- Opening Delimiter -

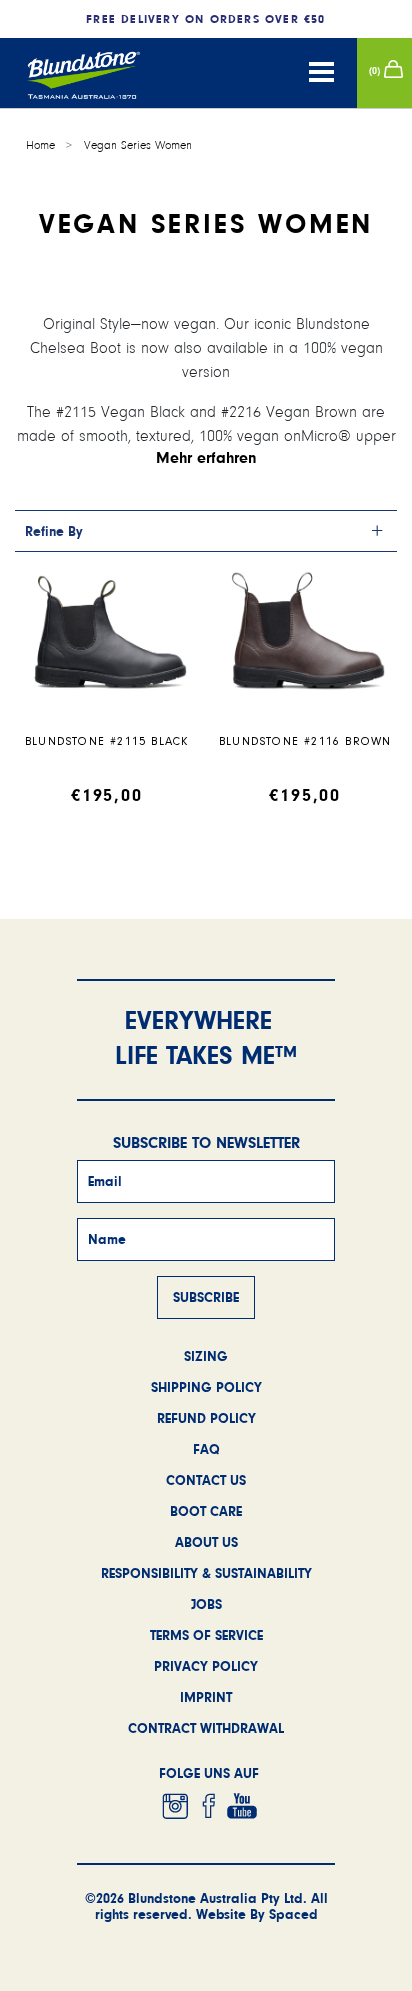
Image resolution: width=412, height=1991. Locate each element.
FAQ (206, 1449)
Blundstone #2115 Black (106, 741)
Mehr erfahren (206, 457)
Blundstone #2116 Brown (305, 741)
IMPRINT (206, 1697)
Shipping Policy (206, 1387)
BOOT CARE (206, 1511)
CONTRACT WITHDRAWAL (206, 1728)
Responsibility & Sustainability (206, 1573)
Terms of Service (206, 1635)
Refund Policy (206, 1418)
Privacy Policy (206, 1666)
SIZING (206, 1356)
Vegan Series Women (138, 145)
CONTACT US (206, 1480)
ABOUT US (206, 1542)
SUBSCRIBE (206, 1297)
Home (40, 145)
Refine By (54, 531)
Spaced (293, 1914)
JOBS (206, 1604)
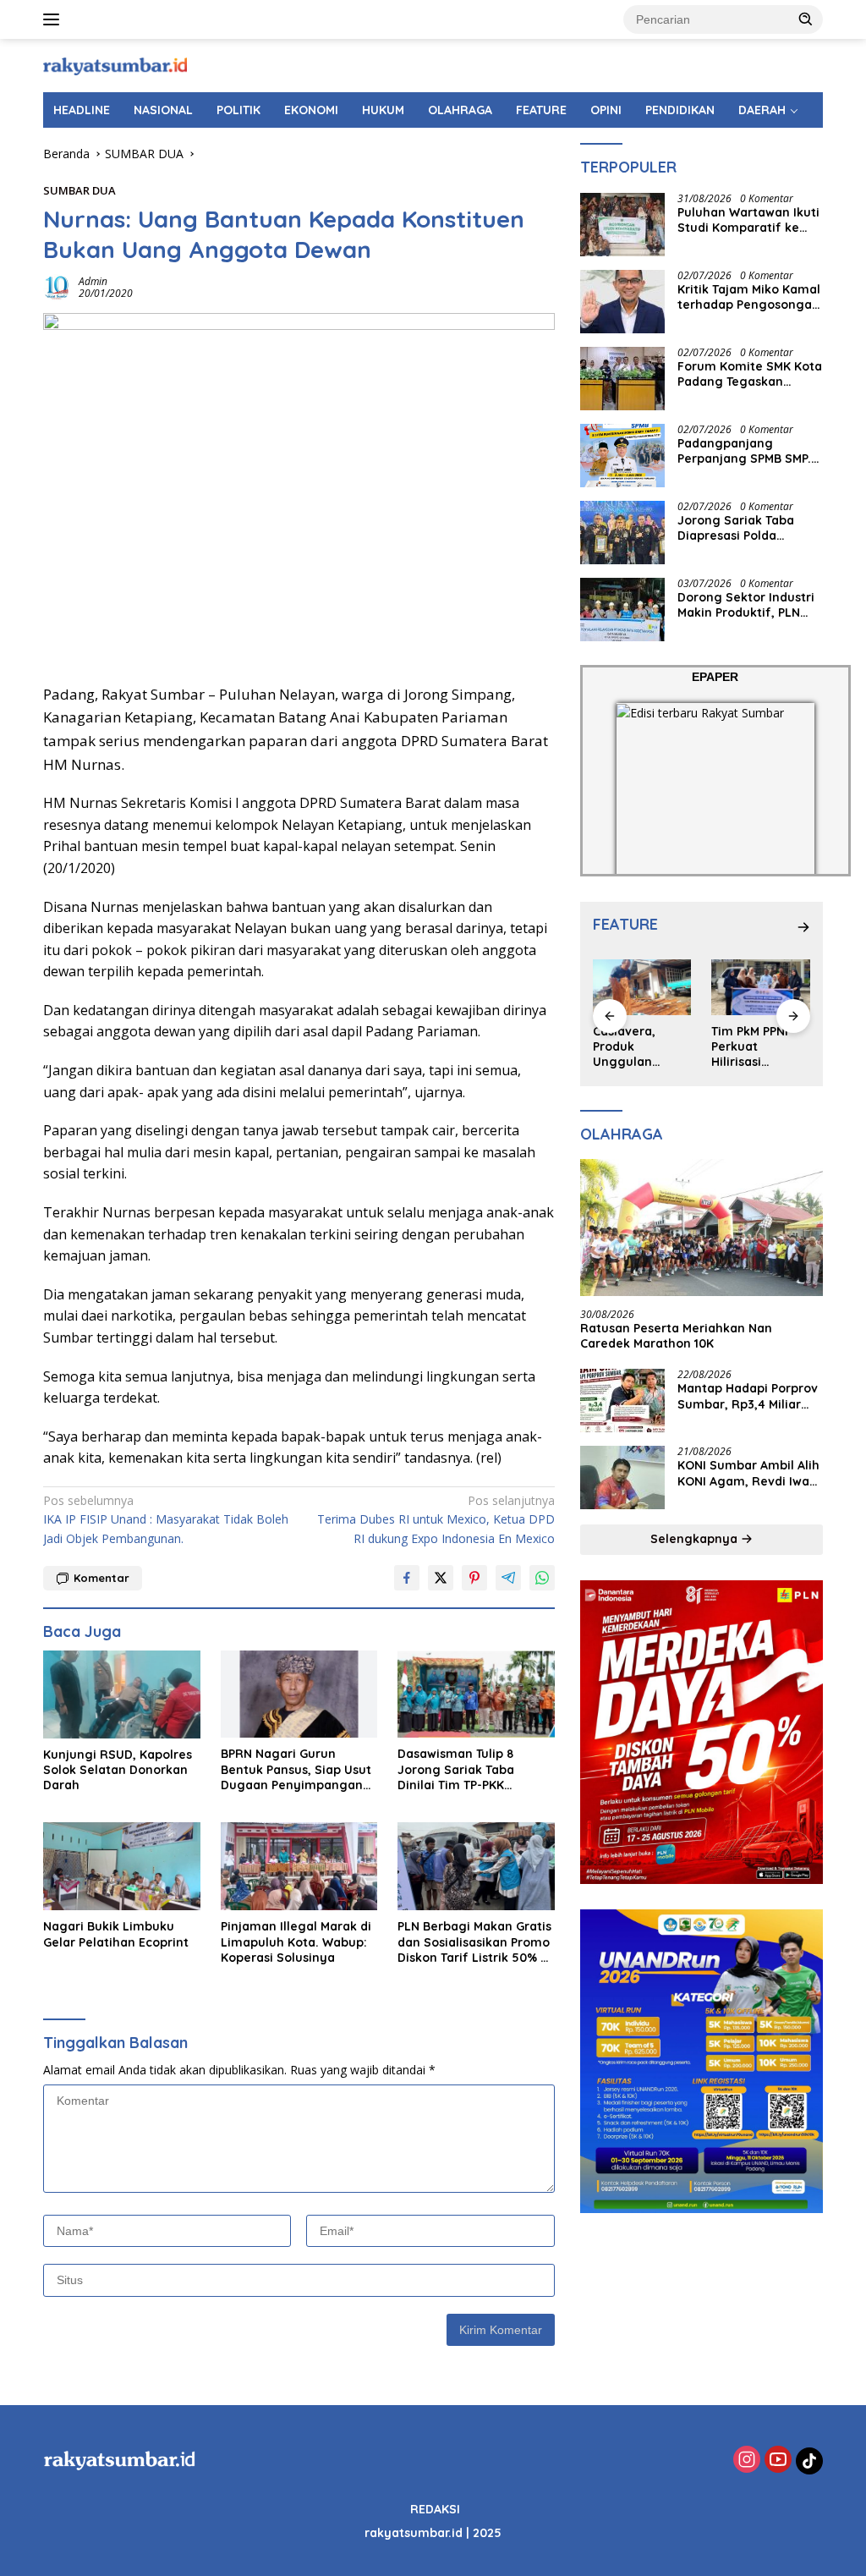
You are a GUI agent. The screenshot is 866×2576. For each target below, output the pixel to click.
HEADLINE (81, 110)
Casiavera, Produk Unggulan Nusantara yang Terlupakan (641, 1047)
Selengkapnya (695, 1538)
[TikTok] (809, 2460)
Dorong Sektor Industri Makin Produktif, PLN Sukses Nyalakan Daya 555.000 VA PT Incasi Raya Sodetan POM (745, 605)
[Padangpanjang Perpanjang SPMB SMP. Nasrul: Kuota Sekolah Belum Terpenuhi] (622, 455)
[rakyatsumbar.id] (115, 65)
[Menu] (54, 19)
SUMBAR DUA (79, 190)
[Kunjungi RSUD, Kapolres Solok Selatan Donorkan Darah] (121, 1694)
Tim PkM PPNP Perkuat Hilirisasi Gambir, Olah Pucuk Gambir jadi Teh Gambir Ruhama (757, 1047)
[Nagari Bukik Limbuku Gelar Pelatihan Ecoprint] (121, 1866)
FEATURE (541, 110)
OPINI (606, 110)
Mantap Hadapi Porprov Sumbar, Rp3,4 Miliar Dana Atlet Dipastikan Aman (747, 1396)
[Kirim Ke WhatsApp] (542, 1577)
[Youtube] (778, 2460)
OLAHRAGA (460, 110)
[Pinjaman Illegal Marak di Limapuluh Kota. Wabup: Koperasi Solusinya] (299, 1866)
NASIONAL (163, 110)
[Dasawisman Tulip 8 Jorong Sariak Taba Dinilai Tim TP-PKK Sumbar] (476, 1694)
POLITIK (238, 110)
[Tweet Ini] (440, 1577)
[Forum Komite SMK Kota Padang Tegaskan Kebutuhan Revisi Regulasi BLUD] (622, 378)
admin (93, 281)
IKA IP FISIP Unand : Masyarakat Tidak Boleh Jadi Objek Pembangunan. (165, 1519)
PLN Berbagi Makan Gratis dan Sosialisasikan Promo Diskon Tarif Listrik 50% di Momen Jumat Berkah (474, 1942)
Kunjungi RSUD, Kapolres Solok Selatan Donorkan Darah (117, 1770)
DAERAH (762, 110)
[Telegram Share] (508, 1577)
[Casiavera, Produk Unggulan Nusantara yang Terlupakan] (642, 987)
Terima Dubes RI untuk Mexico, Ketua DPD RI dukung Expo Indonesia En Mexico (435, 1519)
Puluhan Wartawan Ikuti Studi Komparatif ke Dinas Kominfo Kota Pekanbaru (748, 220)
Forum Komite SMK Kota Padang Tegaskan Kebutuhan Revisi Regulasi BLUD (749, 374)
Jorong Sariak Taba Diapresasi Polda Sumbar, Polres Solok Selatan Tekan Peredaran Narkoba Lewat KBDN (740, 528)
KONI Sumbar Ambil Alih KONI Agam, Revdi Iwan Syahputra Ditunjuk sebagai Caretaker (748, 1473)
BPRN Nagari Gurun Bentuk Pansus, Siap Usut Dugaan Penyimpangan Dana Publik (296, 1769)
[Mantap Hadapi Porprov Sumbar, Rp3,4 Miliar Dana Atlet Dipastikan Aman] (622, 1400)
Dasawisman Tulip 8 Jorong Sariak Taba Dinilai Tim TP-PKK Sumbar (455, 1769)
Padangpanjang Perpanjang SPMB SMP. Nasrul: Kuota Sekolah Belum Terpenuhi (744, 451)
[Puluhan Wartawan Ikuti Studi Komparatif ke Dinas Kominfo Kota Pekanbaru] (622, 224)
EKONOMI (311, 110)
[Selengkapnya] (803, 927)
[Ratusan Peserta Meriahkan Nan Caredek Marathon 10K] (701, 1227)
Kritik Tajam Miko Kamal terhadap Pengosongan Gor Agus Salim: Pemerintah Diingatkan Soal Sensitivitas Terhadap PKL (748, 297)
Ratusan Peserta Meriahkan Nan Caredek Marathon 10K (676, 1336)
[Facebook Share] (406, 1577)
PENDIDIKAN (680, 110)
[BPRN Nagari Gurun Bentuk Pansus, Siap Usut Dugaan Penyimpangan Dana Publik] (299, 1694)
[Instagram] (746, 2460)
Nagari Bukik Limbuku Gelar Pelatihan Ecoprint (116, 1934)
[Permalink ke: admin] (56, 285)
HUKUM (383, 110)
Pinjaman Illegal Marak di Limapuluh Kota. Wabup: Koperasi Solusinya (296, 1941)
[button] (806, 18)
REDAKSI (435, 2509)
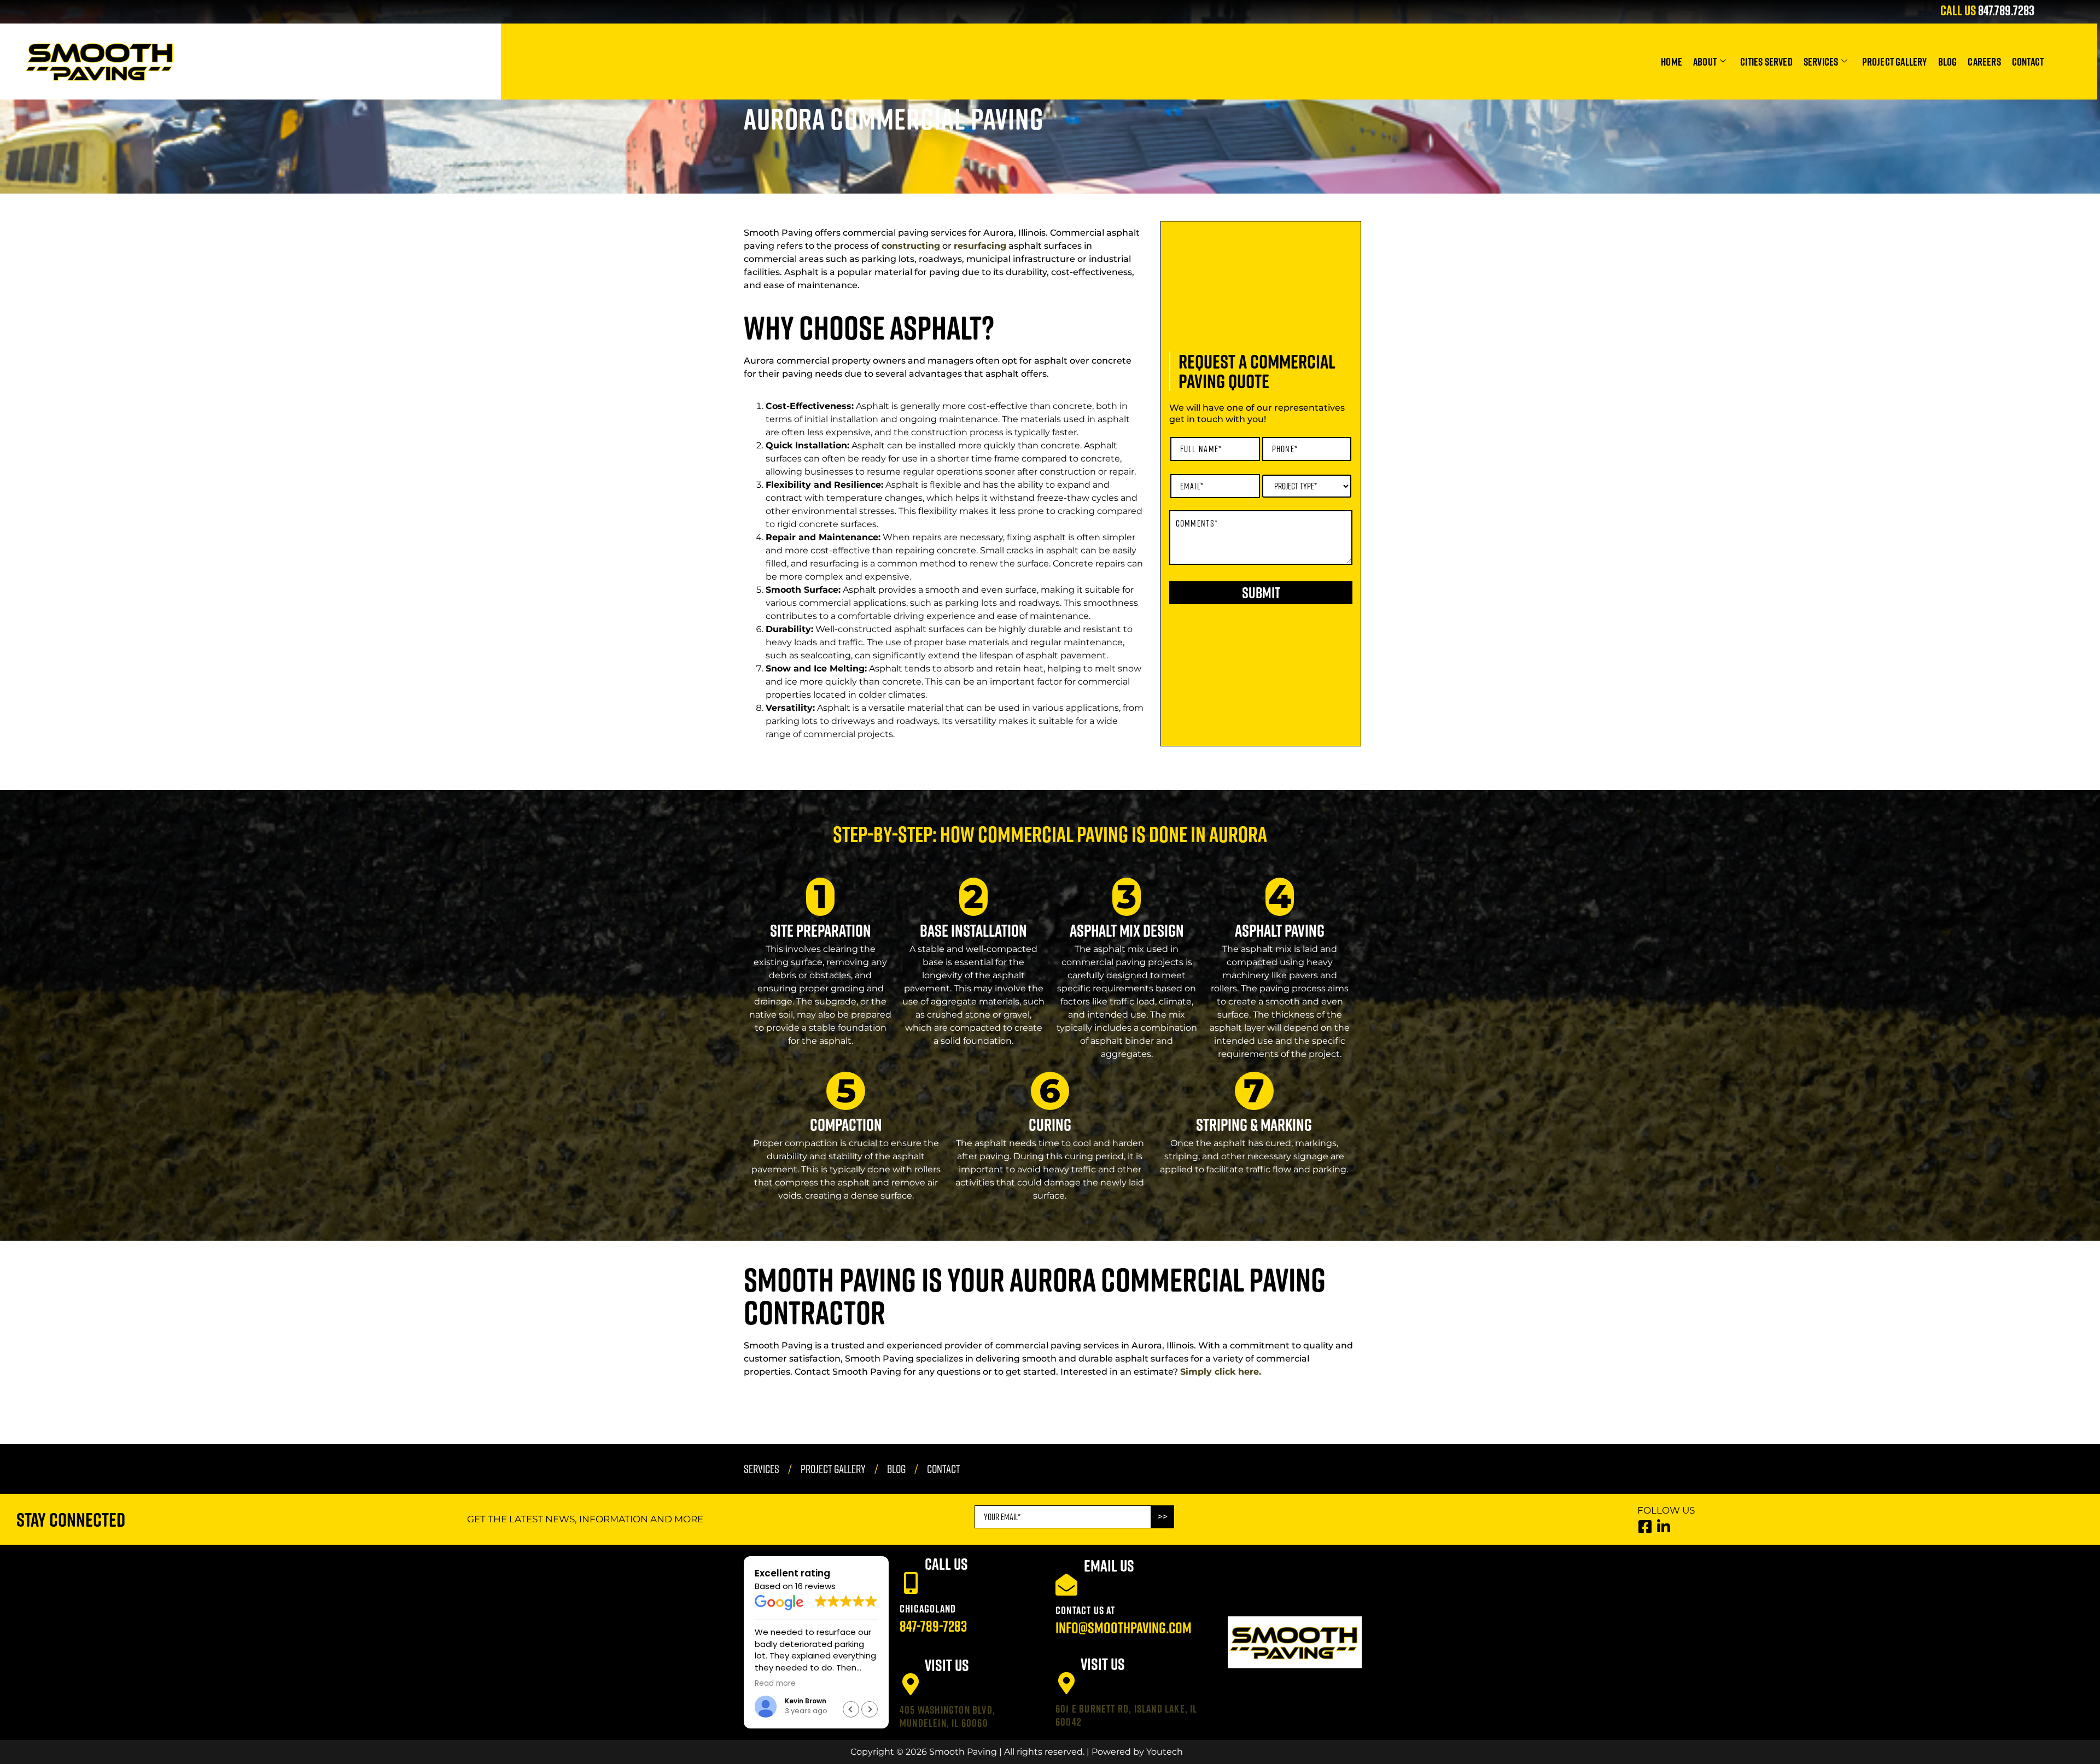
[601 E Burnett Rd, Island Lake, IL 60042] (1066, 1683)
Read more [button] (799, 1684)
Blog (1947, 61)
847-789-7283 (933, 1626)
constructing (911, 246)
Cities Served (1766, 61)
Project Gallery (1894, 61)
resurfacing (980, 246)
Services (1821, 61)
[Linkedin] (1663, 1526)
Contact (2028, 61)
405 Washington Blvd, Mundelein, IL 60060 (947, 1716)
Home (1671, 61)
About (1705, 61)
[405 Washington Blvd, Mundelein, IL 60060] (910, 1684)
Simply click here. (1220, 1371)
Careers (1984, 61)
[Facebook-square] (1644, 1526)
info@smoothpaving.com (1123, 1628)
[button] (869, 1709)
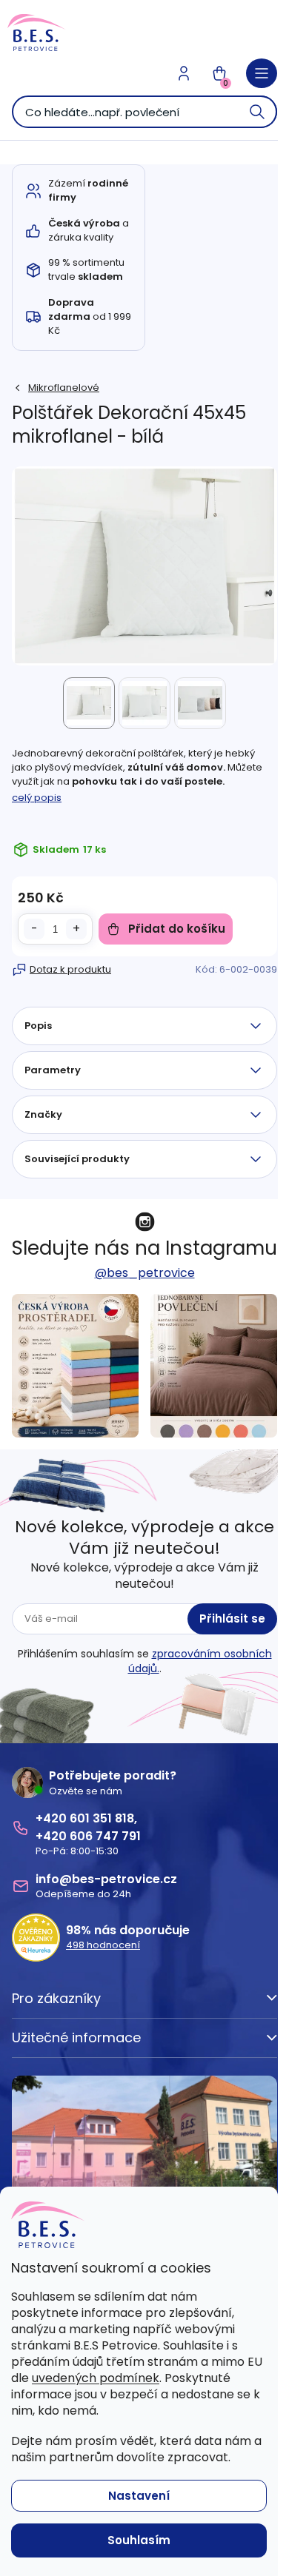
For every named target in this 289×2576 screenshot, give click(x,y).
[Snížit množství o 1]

- Closing Delimiter -

▶ What is needed:
Print exactly the lines from the first line of the records above through the line containing "DAERAH (762, 110)", leaving out the pictures.

▶ Exercise result:
Image resolution: width=412, height=1991. Locate each element.
FAQ (206, 1449)
Blundstone #2115 Black (106, 741)
Mehr erfahren (206, 457)
Blundstone #2116 Brown (305, 741)
IMPRINT (206, 1697)
Shipping Policy (206, 1387)
BOOT CARE (206, 1511)
CONTRACT WITHDRAWAL (206, 1728)
Responsibility & Sustainability (206, 1573)
Terms of Service (206, 1635)
Refund Policy (206, 1418)
Privacy Policy (206, 1666)
SIZING (206, 1356)
Vegan Series Women (138, 145)
CONTACT US (206, 1480)
ABOUT US (206, 1542)
SUBSCRIBE (206, 1297)
Home (40, 145)
Refine By (54, 531)
Spaced (293, 1914)
JOBS (206, 1604)
You are a GUI agent. The screenshot is 866×2576. For each target below, output the pixel to click.
HEADLINE (81, 110)
Casiavera, Produk Unggulan Nusantara yang Terlupakan (641, 1047)
Selengkapnya (695, 1538)
[TikTok] (809, 2460)
Dorong Sektor Industri Makin Produktif, PLN Sukses Nyalakan Daya 555.000 VA PT Incasi Raya Sodetan POM (745, 605)
[Padangpanjang Perpanjang SPMB SMP. Nasrul: Kuota Sekolah Belum Terpenuhi] (622, 455)
[rakyatsumbar.id] (115, 65)
[Menu] (54, 19)
SUMBAR DUA (79, 190)
[Kunjungi RSUD, Kapolres Solok Selatan Donorkan Darah] (121, 1694)
Tim PkM PPNP Perkuat Hilirisasi Gambir, Olah Pucuk Gambir jadi Teh Gambir Ruhama (757, 1047)
[Nagari Bukik Limbuku Gelar Pelatihan Ecoprint] (121, 1866)
FEATURE (541, 110)
OPINI (606, 110)
Mantap Hadapi Porprov Sumbar, Rp3,4 Miliar Dana Atlet Dipastikan Aman (747, 1396)
[Kirim Ke WhatsApp] (542, 1577)
[Youtube] (778, 2460)
OLAHRAGA (460, 110)
[Pinjaman Illegal Marak di Limapuluh Kota. Wabup: Koperasi Solusinya] (299, 1866)
NASIONAL (163, 110)
[Dasawisman Tulip 8 Jorong Sariak Taba Dinilai Tim TP-PKK Sumbar] (476, 1694)
POLITIK (238, 110)
[Tweet Ini] (440, 1577)
[Forum Komite SMK Kota Padang Tegaskan Kebutuhan Revisi Regulasi BLUD] (622, 378)
admin (93, 281)
IKA IP FISIP Unand : Masyarakat Tidak Boleh Jadi Objek Pembangunan. (165, 1519)
PLN Berbagi Makan Gratis dan Sosialisasikan Promo Diskon Tarif Listrik 50% di Momen Jumat Berkah (474, 1942)
Kunjungi RSUD, Kapolres Solok Selatan Donorkan Darah (117, 1770)
DAERAH (762, 110)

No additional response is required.